━━━━━ Data records
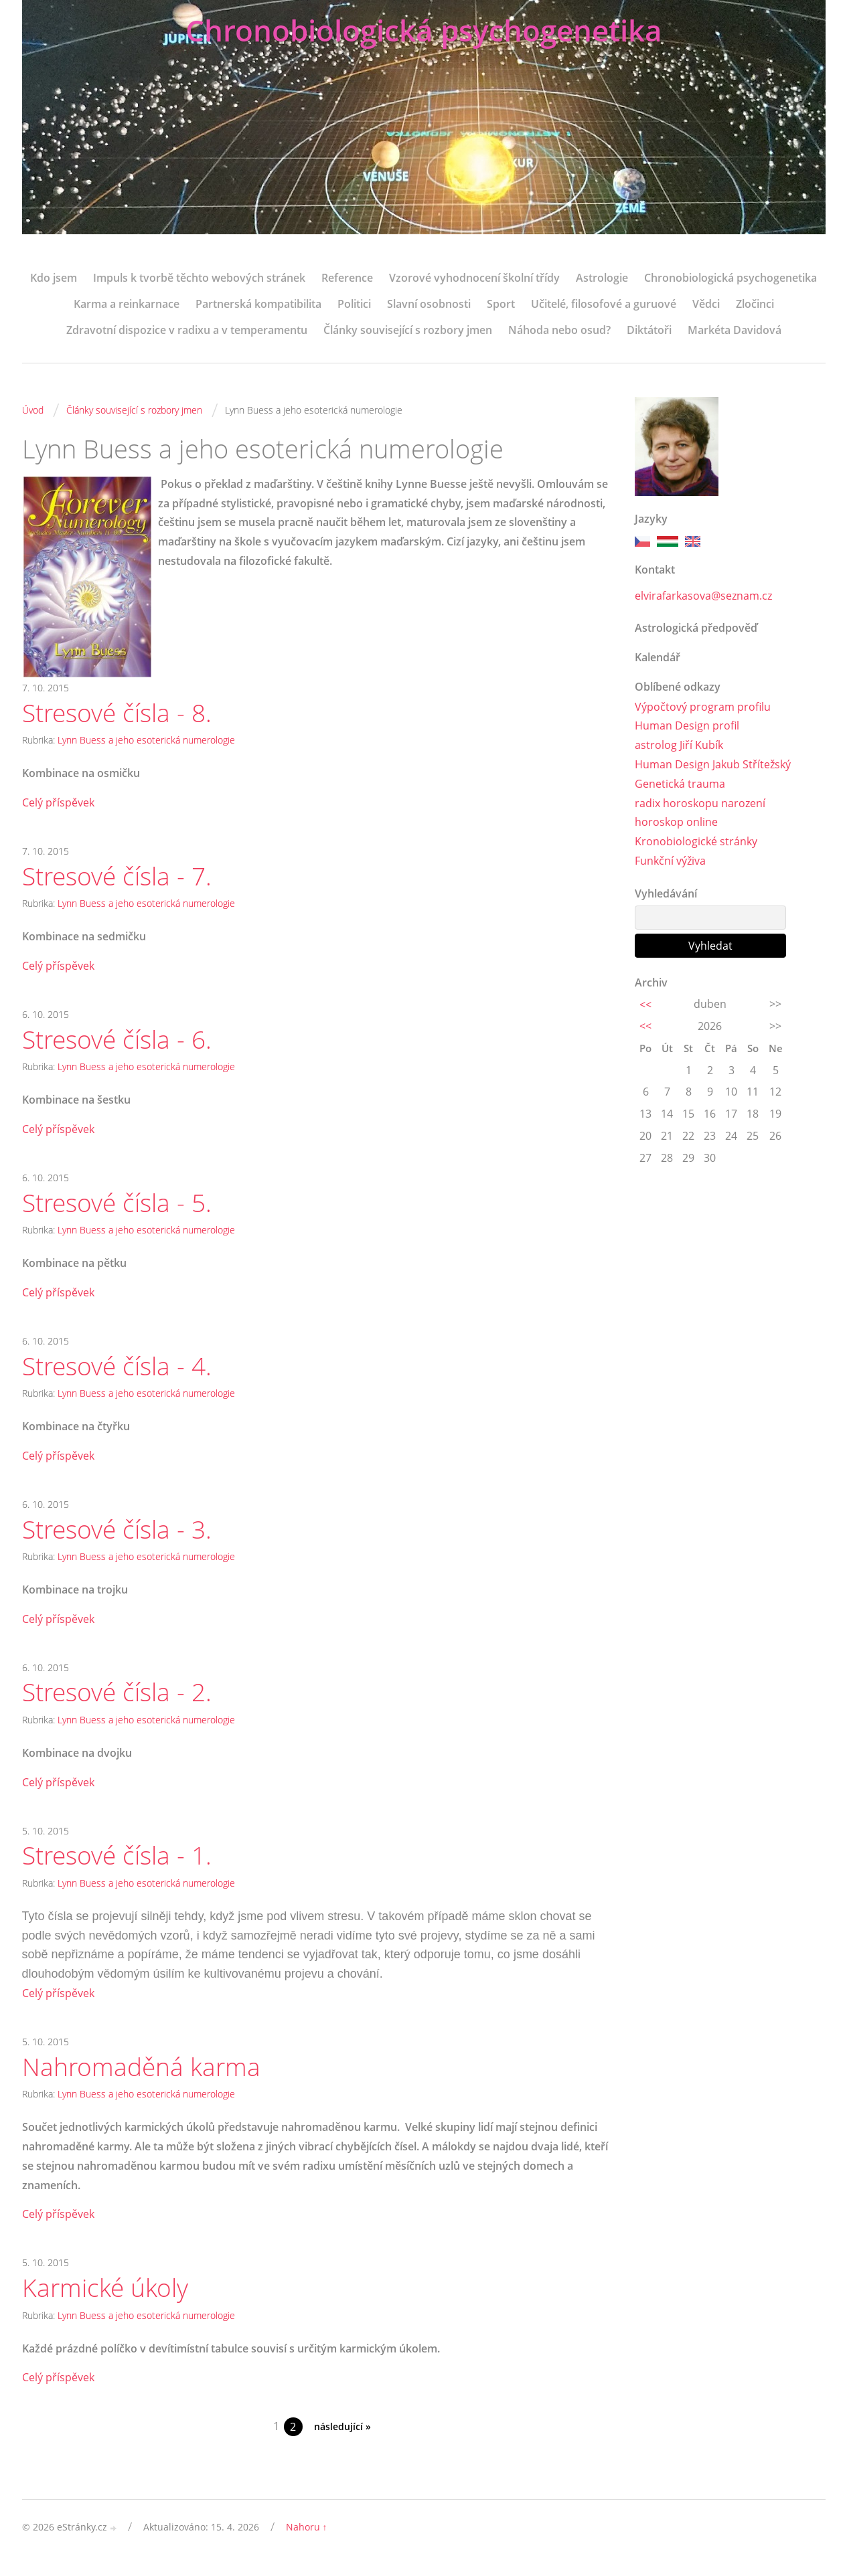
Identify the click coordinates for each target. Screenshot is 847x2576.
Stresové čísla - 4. (120, 1371)
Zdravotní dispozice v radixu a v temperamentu (186, 330)
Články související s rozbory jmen (407, 330)
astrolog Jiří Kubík (679, 745)
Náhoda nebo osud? (559, 330)
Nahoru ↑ (306, 2538)
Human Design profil (687, 726)
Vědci (706, 303)
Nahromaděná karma (143, 2076)
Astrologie (602, 277)
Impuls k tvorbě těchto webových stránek (199, 277)
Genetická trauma (680, 784)
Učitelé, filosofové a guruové (603, 303)
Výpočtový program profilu (703, 706)
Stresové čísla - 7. (120, 877)
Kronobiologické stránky (696, 842)
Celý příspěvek (58, 803)
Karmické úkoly (106, 2299)
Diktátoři (649, 330)
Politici (354, 303)
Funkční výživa (670, 861)
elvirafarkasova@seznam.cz (703, 595)
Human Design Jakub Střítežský (713, 765)
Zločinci (755, 303)
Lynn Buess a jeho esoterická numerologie (146, 740)
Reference (347, 277)
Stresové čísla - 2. (120, 1700)
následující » (342, 2439)
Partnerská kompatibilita (258, 303)
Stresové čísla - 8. (120, 713)
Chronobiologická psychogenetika (423, 32)
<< (645, 1004)
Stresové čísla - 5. (120, 1206)
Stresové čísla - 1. (120, 1864)
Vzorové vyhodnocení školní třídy (474, 277)
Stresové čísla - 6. (120, 1042)
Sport (501, 303)
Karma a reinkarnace (126, 303)
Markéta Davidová (734, 330)
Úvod (33, 410)
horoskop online (676, 822)
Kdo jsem (53, 277)
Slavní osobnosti (429, 303)
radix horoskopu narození (700, 803)
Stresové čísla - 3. (120, 1535)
━━━━━━━━━━
• Required task:
Extract every line of the entries above verbatim, leaving out the pictures.

• Completed exercise:
Identify the click coordinates for each target. Screenshot is 847x2576.
Stresové čísla - 4. (120, 1371)
Zdravotní dispozice v radixu a v temperamentu (186, 330)
Články související s rozbory jmen (407, 330)
astrolog Jiří Kubík (679, 745)
Náhoda nebo osud? (559, 330)
Nahoru ↑ (306, 2538)
Human Design profil (687, 726)
Vědci (706, 303)
Nahromaděná karma (143, 2076)
Astrologie (602, 277)
Impuls k tvorbě těchto webových stránek (199, 277)
Genetická trauma (680, 784)
Učitelé, filosofové a guruové (603, 303)
Výpočtový program profilu (703, 706)
Stresové čísla - 7. (120, 877)
Kronobiologické stránky (696, 842)
Celý příspěvek (58, 803)
Karmické úkoly (106, 2299)
Diktátoři (649, 330)
Politici (354, 303)
Funkční výživa (670, 861)
elvirafarkasova@seznam.cz (703, 595)
Human Design Jakub Střítežský (713, 765)
Zločinci (755, 303)
Lynn Buess a jeho esoterická numerologie (146, 740)
Reference (347, 277)
Stresové čísla - 2. (120, 1700)
následující » (342, 2439)
Partnerská kompatibilita (258, 303)
Stresové čísla - 8. (120, 713)
Chronobiologická psychogenetika (423, 32)
<< (645, 1004)
Stresové čísla - 5. (120, 1206)
Stresové čísla - 1. (120, 1864)
Vzorové vyhodnocení školní třídy (474, 277)
Stresové čísla - 6. (120, 1042)
Sport (501, 303)
Karma a reinkarnace (126, 303)
Markéta Davidová (734, 330)
Úvod (33, 410)
horoskop online (676, 822)
Kdo jsem (53, 277)
Slavní osobnosti (429, 303)
radix horoskopu narození (700, 803)
Stresové čísla - 3. (120, 1535)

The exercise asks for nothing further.